Tongue in cheek for a lunchtime diversion - look up Isaac Asimov's story, called something like "The endocrinic properties of (some long organic compound name)" in which he described a material that dissolved before it touched the solvent and hence led the way to time travel!! He wrote it during his Doctorate and told the publisher not to publish before his viva in case it prejudiced his degree. Alas the publisher failed to follow his instruction and the interviewer had read the story - but took it in good spirit.
 
I cannot go under 15deg C. Stabilizer is already there.It is a crystallization of an inorganic peroxide which we get by a reaction of two reactants and is salted out from nearly saturated NaCl (or Na2SO4)solution. I need the solubility as a function of concentrations of reactants and conc. of salt. The side reaction is H2O2 decay.The problem as I see it is that I cannot come to some equilibrium, the ratio of components is changing fluently.

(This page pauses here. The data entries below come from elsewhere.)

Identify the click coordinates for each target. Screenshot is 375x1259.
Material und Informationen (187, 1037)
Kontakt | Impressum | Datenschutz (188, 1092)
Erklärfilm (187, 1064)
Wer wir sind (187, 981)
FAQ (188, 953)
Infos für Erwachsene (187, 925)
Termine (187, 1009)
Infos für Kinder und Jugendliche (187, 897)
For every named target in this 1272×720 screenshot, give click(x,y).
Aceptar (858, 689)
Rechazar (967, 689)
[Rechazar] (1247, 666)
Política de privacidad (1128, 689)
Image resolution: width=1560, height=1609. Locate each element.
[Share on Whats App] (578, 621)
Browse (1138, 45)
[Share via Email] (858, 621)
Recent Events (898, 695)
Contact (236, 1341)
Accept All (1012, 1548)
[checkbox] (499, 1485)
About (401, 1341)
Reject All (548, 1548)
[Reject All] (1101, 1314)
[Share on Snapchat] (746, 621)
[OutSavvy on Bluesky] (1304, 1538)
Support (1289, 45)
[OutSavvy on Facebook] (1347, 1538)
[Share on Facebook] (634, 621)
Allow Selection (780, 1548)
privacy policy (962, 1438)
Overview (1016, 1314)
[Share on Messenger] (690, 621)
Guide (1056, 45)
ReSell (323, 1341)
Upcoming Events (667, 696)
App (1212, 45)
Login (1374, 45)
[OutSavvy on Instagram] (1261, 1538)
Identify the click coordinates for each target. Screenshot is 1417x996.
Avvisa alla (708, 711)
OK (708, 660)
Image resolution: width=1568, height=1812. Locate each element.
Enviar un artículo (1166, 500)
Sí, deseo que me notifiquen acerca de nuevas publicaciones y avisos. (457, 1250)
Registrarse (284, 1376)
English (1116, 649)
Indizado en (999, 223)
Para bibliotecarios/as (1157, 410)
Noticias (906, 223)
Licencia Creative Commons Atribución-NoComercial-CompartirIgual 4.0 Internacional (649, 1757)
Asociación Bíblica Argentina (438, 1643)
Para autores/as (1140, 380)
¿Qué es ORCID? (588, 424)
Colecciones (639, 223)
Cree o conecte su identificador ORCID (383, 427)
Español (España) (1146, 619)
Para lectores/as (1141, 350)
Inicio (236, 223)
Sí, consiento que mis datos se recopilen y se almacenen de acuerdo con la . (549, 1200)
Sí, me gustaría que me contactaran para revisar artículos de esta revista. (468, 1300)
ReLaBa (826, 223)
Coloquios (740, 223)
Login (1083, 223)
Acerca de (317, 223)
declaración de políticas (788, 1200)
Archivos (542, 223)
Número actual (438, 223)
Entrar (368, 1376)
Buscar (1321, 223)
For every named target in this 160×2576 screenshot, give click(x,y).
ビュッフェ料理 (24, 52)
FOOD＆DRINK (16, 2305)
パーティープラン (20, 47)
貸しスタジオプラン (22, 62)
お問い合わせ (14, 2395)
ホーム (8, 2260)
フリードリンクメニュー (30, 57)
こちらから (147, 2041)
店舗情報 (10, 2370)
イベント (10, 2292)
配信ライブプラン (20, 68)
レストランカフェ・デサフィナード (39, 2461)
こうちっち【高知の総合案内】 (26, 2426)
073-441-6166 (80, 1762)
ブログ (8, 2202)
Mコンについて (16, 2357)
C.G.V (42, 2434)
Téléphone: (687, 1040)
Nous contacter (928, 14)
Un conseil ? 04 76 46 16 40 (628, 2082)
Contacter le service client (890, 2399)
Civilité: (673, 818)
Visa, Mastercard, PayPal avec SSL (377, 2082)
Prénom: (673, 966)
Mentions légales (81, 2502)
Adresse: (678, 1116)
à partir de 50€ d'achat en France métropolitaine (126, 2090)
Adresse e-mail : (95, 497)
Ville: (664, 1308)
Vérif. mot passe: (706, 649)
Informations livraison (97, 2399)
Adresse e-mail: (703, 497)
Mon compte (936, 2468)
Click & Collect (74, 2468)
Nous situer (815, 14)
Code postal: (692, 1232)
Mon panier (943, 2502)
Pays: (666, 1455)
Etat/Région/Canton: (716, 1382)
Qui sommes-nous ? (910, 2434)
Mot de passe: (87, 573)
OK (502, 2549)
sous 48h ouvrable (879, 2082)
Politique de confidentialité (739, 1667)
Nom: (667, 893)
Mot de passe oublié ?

Any idea?
PS: Asimov wrote whatever crossed his mind, the more bizzar, the better.Nice fellow. But sometimes it really happens that a cause comes after the consequence -I can proove it from our sales data that soon after an increase of sales of one of our products(outdoor paints) a period of nice weather follows...
m777182
 
The thiotimoline had practical application -- at least in the story. Has your problem ?

<nbucska@pcperipherals.com>
 
Hello nbucska,
regretfully I do not know anything about thiotimolin.Could you give me a hint?
m777182
 
Thiotimolin was Asimov's ficticious substance.

Your aim is a bit unclear, but could you:
- decompose the dissolved mother liquor and back calculate from this to what was in solution?
- look at yield of product material as a function of NaCl concentration?
- measure the time-changing concentrations and model the system?
 
I haven't the faint idea of what the inorganic salt is, however when speaking of hydrogen peroxide one must consider that the weakly acidic H2O2 adds water on decaying, thus changing the reactant concentrations.

Besides, H2O2 is quite versatile and can react by molecular additions, substitutions, oxidations and reductions directly as is or by ionizing or dissociating into free radicals.

More often than not these reactions are quite complex and may be catalyzed or otherwise influenced by the environment.